This post was written by Ollie Smith, Director of Strategy and Innovation at Guy’s and St Thomas’ Charity and a member of the Creating Health Collaborative. It was first published on the Charity’s website on December 18th, 2015.
This month the Charity was privileged to host the first UK-based meeting inspired by the Creating Health Collaborative, a community of entrepreneurs and intrapreneurs working individually to understand and create health beyond the lens of healthcare. The meeting brought together creative people and organisations that see health as more than just avoiding illness, for a chance to share and critique each other’s work, learn together and, collectively, grow this alternative approach to health.
I have written previously about the importance of focusing on what matters to individuals rather than institutions. Drawing on public insight work funded by the Charity, we know that people living in Lambeth and Southwark see health as more than just avoiding illness. They have a broad view of health which includes a desire to live a fulfilling life, one that is financially secure with nourishing relationships.
Following our exploratory work, we are now exploring whether enabling individuals and communities to improve their wellbeing could have a radical impact on people’s health. We want to know what has worked well as well as what are the pitfalls to avoid, so we’ve asked Pritpal S Tamber to lead a review of available evidence. Pritpal is the founder of the Creating Health Collaborative and so, as part of the review, he suggested that the Charity host a meeting under the banner of the Collaborative.
Facing the challenges
In half a day we could only scratch the surface of how to support true community-defined health. It was clear that everyone* saw a huge opportunity to improve lives, but important challenges began to emerge.
One was the issue of language. This is an area of work that is fraught with confusion over terminology – some people talk about “health”, others “wellbeing” or “life satisfaction”. This inhibits discussion on what the real value of community-defined approaches is. There was a sense in the room that everyone instinctively understands that this work has value, but that there is often a struggle to make it resonate with statutory and other funders. Indeed, CCGs and other commissioners often have metrics and targets which seem at odds with those things that are most important to communities.
This links to a second challenge, evaluation. It is difficult to evaluate a concept that is not well articulated. Often we try to apply methods that have been developed for medicine and which assume causal, linear relationships that can be teased out. However, health beyond the framework of medicine is complex and such clear causal relationships do not exist. We need to look for the patterns and correlations that can guide us in understanding what works and how that can be replicated and scaled, but there was no consensus that the right tools yet exist to do this well.

Required tasks
a. Reproduce the passage of the post about the Creating Health Collaborative meeting from "This post was" up to and including "approach to health.".
b. In the post about the Creating Health Collaborative meeting, list every term it says people use for this area of work.

Raw data
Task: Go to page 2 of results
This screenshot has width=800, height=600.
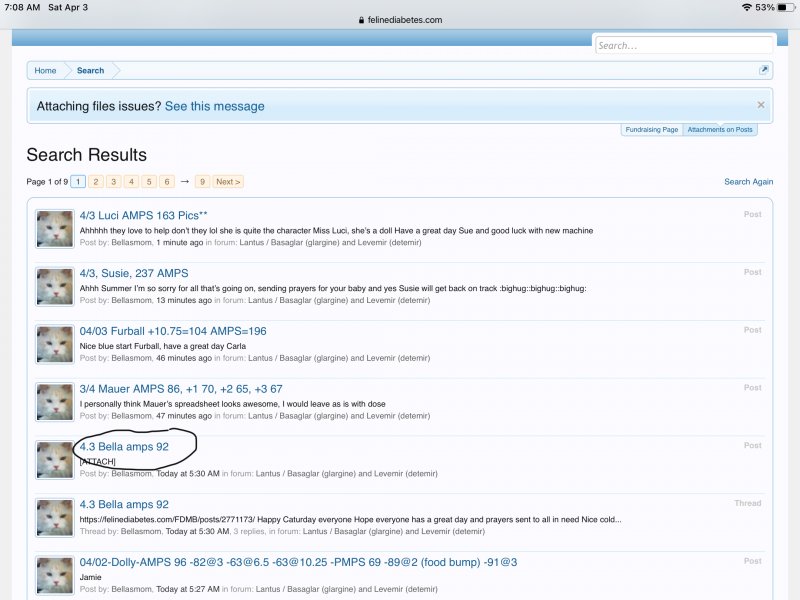Action: (95, 182)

Task-by-task solutions
a.
This post was written by Ollie Smith, Director of Strategy and Innovation at Guy’s and St Thomas’ Charity and a member of the Creating Health Collaborative. It was first published on the Charity’s website on December 18th, 2015.
This month the Charity was privileged to host the first UK-based meeting inspired by the Creating Health Collaborative, a community of entrepreneurs and intrapreneurs working individually to understand and create health beyond the lens of healthcare. The meeting brought together creative people and organisations that see health as more than just avoiding illness, for a chance to share and critique each other’s work, learn together and, collectively, grow this alternative approach to health.

b.
"health"
"wellbeing"
"life satisfaction"